→ Task list
**a)** Answer these questions from the essay on survival below, one answer per line, marked (i), (ii) and (iii):
(i) What name does the writer give to the people society shuns or forgets?
(ii) Which group does the essay describe as "tucked quietly away in homes"?
(iii) What does the essay say you learn the value of when you are in survival mode?
**b)** Does each statement below agree with the essay on survival that follows? Answer yes or no for (i), (ii) and (iii), each on its own line, and quote the words from the essay that decide it.
(i) The writer describes the times spent in survival mode as among the most generous of their life.
(ii) The writer gets along with criminals.
(iii) The essay likens people with chronic or long-term illnesses to the elderly.

Document extract Start Marker

I like people who have survived or are surviving. I like people who are open with their vulnerabilities, “failures”, and desperation. I like those that despite the protective layers of armour they have built up around them, their heart still bursts free of their chest like a child that has yet to be hurt. Because when you have been forced to survive against all odds, you truly understand the value of even the smallest expressions of love. It’s not that you will always be able to offer it. In fact, in times of survival, when your tap is completely run dry, sometimes all you can do is take from others. The times I’ve been in survival mode have been some of the most selfish and needy of my life. But that is when you learn the value of a kind face, or a helpful gesture. When you feel completely alone in the world it means everything for someone to see you and not overt their eyes, despite how ugly survival may make you. And I’ve been real ugly.
I call us, ‘the invisible people’. We are the people society either shuns intentionally or simply forgets. The elderly; tucked quietly away in homes. The epitome of “out of sight, out of mind.”. The homeless; who are almost the polar opposite. They are in your face at the station where you get off for work, they interrupt your night out asking for money so that they might eat, or god forbid, spend it on drugs to feel good for a few minutes. These people are not hidden, but they are not seen. I’m not sure which is worse. I get along with criminals and people who live on the fringe of society. It’s so easy to demonise something we don’t understand but if you have really had to survive. I mean, fight for your own life, or that of your families’, not just for a day, but day in, day out, year after year; it’s much easier to have compassion for those that ‘break the rules’ in order to survive. People with chronic or long-term illnesses are similar to the elderly. Friends will come and offer support at first, but as they start to realise that you are not getting better, and this is a life-long adjustment, it becomes boring. It’s human nature to shy away from situations that make us feel helpless, and being with a chronically sick person usually highlights that helplessness in us. But it means that many of us with chronic illness become more and more isolated, depressed and of course, invisible.

Document extract End Marker
Supplied data Start Marker

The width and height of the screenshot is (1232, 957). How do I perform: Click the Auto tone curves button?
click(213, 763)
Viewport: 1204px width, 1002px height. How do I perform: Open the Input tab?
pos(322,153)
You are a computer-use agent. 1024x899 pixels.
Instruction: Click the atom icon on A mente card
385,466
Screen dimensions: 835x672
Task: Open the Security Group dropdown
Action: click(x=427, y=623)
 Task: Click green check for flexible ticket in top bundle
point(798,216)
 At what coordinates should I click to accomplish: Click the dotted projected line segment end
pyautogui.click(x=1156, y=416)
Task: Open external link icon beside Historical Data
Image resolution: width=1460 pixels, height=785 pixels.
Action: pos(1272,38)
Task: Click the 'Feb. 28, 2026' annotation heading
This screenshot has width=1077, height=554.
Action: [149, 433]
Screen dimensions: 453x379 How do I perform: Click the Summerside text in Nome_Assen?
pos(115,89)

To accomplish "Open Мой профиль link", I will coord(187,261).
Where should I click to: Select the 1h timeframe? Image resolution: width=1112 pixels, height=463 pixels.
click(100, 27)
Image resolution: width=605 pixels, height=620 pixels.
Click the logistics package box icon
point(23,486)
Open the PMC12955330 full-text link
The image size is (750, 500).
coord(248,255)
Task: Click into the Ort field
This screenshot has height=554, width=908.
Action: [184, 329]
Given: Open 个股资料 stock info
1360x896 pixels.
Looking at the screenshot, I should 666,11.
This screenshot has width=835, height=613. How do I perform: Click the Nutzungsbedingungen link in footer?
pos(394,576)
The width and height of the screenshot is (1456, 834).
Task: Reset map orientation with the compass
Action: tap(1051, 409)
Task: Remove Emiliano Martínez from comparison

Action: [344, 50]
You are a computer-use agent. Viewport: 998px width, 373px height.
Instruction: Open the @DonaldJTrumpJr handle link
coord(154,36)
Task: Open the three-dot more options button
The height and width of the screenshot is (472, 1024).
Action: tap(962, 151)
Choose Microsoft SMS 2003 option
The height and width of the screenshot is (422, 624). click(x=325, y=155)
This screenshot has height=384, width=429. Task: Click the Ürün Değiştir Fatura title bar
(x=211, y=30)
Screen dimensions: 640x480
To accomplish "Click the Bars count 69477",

Supplied data End Marker

→ Exercise answers
**a)**
(i) 'the invisible people'
(ii) The elderly
(iii) A kind face, or a helpful gesture

**b)**
(i) No: "The times I’ve been in survival mode have been some of the most selfish and needy of my life."
(ii) Yes: "I get along with criminals and people who live on the fringe of society."
(iii) Yes: "People with chronic or long-term illnesses are similar to the elderly."